Avec les rumeurs de nouvelles fermetures d’établissement – une mesure déjà prise à Aix, Marseille et en Guadeloupe – , certains restaurateurs vont pouvoir tirer leur épingle du jeu. C’est le cas notamment de ceux liés à AXA via SATEC, et n’ayant toujous pas transigé pour un accord portant sur leurs pertes d’exploitation de mars et avril 2020. Ces derniers pourront négocier un indemnisation plus élevée en cas de nouvel épisode de fermeture. En effet, les signataires de l’accord « Manigold » ont accepté de renoncer à toute indemnisation pour de nouvelles pertes liées à la covid-19. 

Pour les 18 000 autres qui ne sont pas passés par des courtiers, le problème reste le même : être suffisamment nombreux à prendre la voie judiciaire pour forcer AXA au dialogue. Et quand bien même l’assureur interjeterait appel, « ce recours ne serait pas suspensif, et en comptant trois à six mois de procédure, cela laisse largement le temps d’obtenir un remboursement », explique Me Meilhac. 

L’allongement de la durée de perte d’exploitation (en cas de nouvelle fermeture) pourrait-elle donner droit à plus d’indemnisations ? « Dans une certaine limite, nuance l’avocat.
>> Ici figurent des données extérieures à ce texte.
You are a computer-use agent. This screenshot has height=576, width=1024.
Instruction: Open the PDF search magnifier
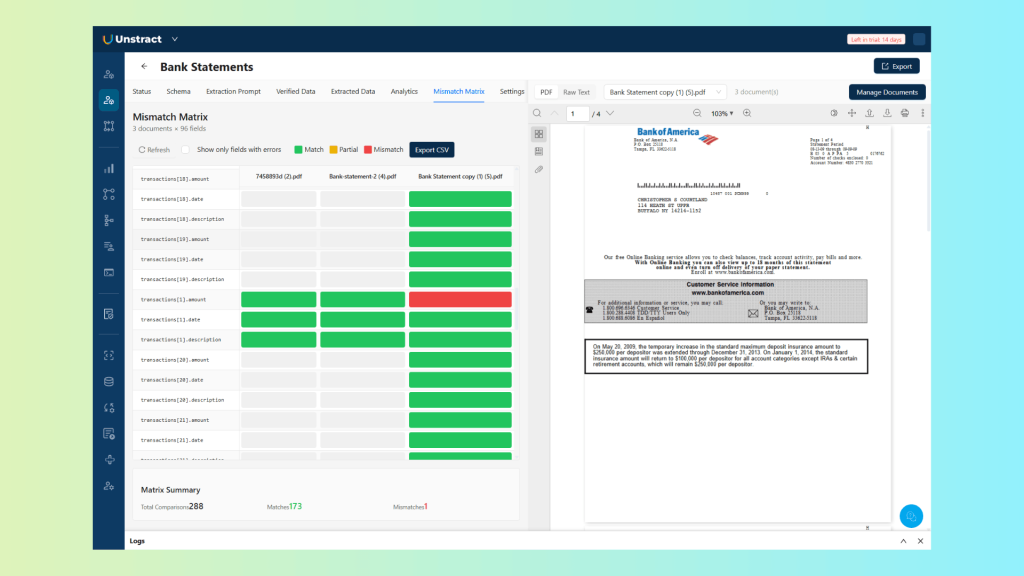537,113
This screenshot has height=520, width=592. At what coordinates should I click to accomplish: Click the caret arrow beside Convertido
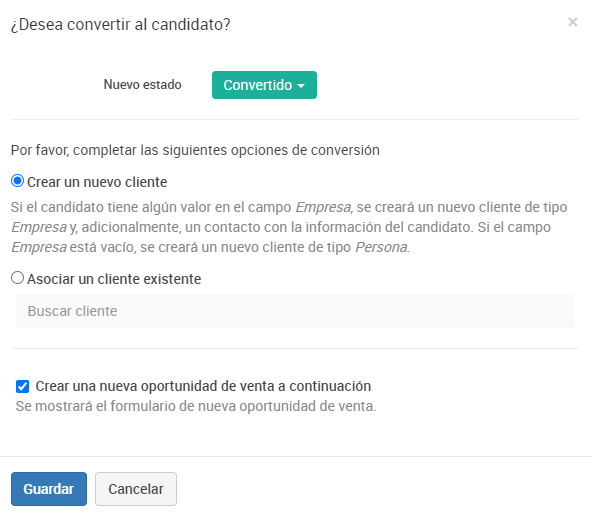(x=301, y=86)
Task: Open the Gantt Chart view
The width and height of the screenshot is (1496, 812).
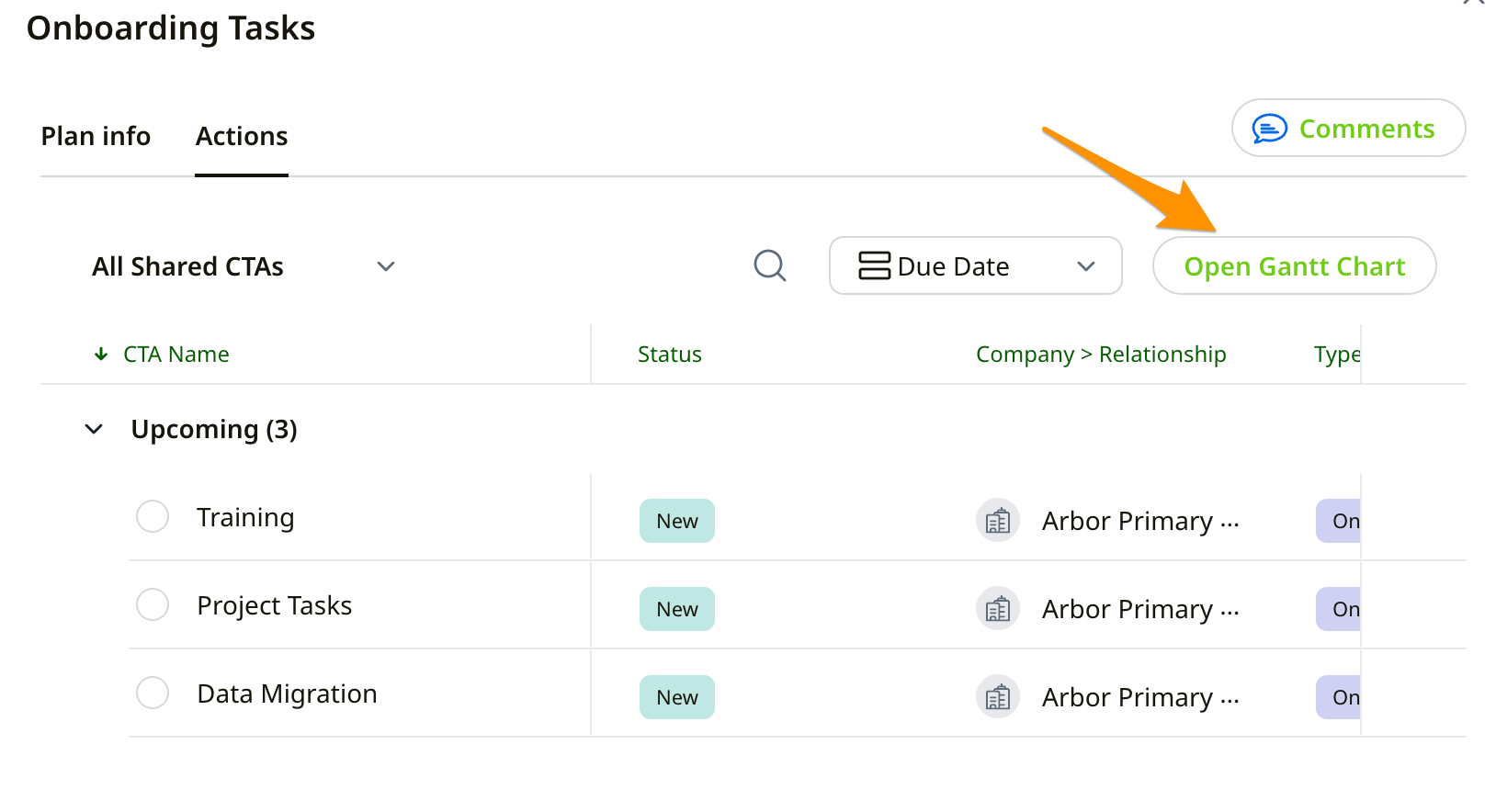Action: click(x=1294, y=266)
Les restaurateurs qui ne sont pas passés par des courtiers bénéficient très largement d’une durée d’indemnisation limitée à trois mois. Or, il y a de fortes chances pour qu’un nouvel épisode de fermetures lié à la covid-19 soit considéré comme une prolongation du confinement en mars, ce qu’on appelle un sinistre sériel -(ndlr, qui prend en compte plusieurs dommages ayant la même cause). Le remboursement sera donc limité à la période d’indemnisation prévue dans le contrat, même si les pertes d’exploitation s’étalent sur une laps de temps plus long. »

AXA prend les devants pour 2021

D’après les informations rapportées par Philippe Meilhac, AXA aurait appris de ses erreurs. Un courrier indiquant sobrement « votre contrat évolue » serait actuellement envoyé aux assurés. Il contient un avenant, valable à compter de 2021, rectifiant « l’erreur » de la première clause d’exclusion, et en ajoutant une nouvelle concernant les risques épidémiques et pandémiques. « Cette fois, tout doute concernant les clauses sera effacé », prévient l’avocat.